Pour Abdoulmoumouni Abbas, spécialiste des questions de radicalisation et d’extrémisme violent au Sahel, l’intérêt américain ne se limite pas à la sécurité régionale :

« Les États-Unis ont des intérêts multiples dans cette zone. Leur présence à Agadez, par exemple, vise à combattre le trafic de stupéfiants, la criminalité transfrontalière, le terrorisme et les flux migratoires illégaux. Ces phénomènes, en particulier la criminalité organisée, prennent de l’ampleur. »

Parallèlement, Washington intensifie son appui logistique et renseignement au Nigeria pour contrer les groupes djihadistes affiliés à l’État islamique.
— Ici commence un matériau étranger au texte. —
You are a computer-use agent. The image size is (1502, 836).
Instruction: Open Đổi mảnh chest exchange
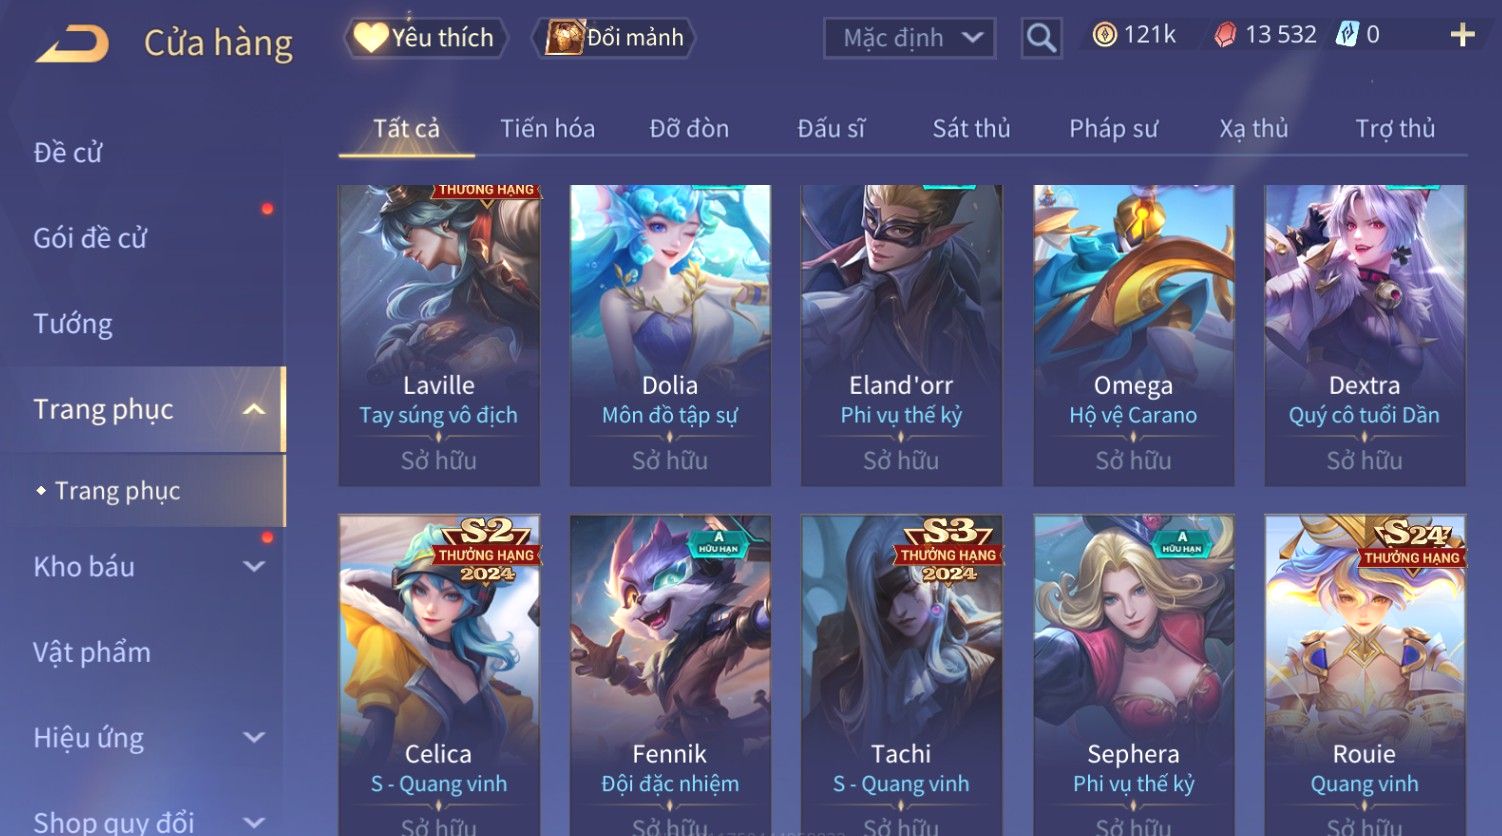pos(614,38)
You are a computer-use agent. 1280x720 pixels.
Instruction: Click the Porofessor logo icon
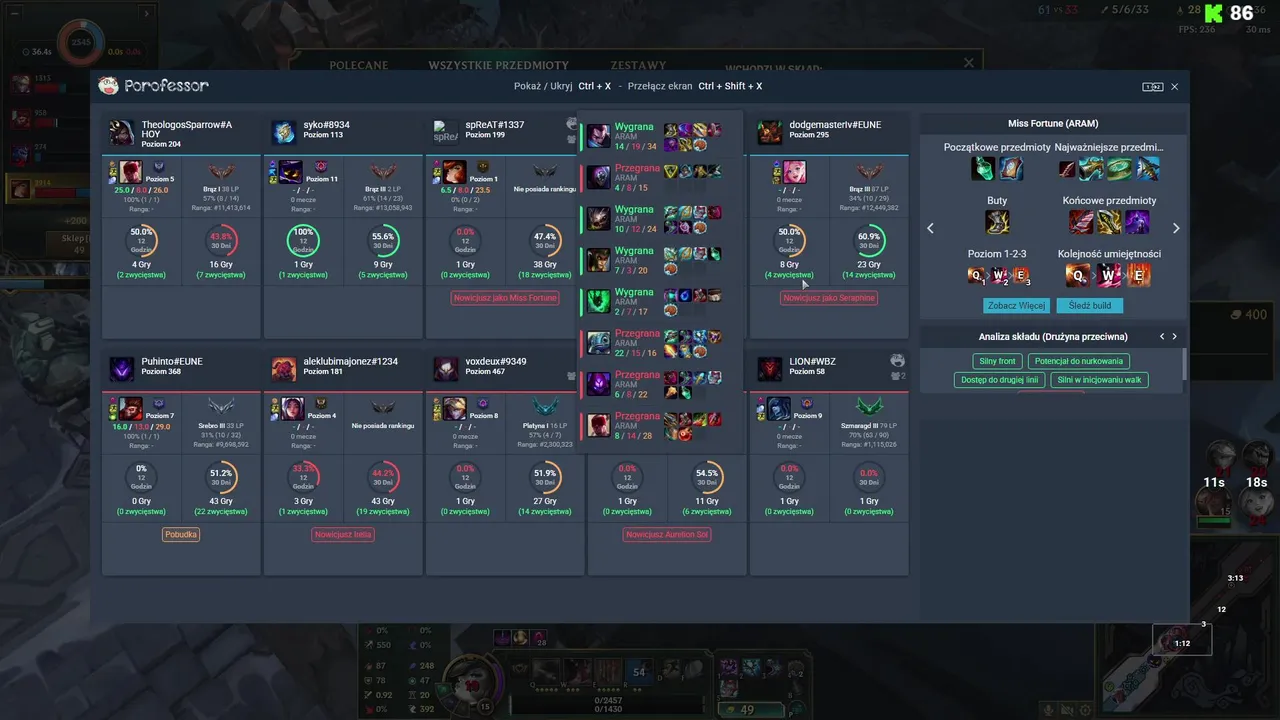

Cependant, le commandant adjoint de l’Africom a précisé que les États-Unis ne cherchent pas à remplacer leurs bases au Niger, suite à l’expulsion des forces américaines par les autorités locales.

Un message visant à apaiser les tensions et à préserver l’image des États-Unis auprès des populations locales.

Pourquoi cette coopération malgré les tensions ?

  • Lutte contre le terrorisme : Priorité absolue pour les États-Unis dans une zone sous haute menace djihadiste.
  • Sécurité des flux migratoires : Contrôle des routes empruntées par les migrants en direction de l’Europe.
  • Stabilité régionale : Prévention de l’effondrement sécuritaire susceptible d’affecter les voisins comme le Nigeria ou le Tchad.
  • Intérêts économiques : Protection des ressources stratégiques et des corridors commerciaux.

Cette approche reflète une réorientation stratégique de Washington, privilégiant des partenariats ciblés malgré les désaccords politiques.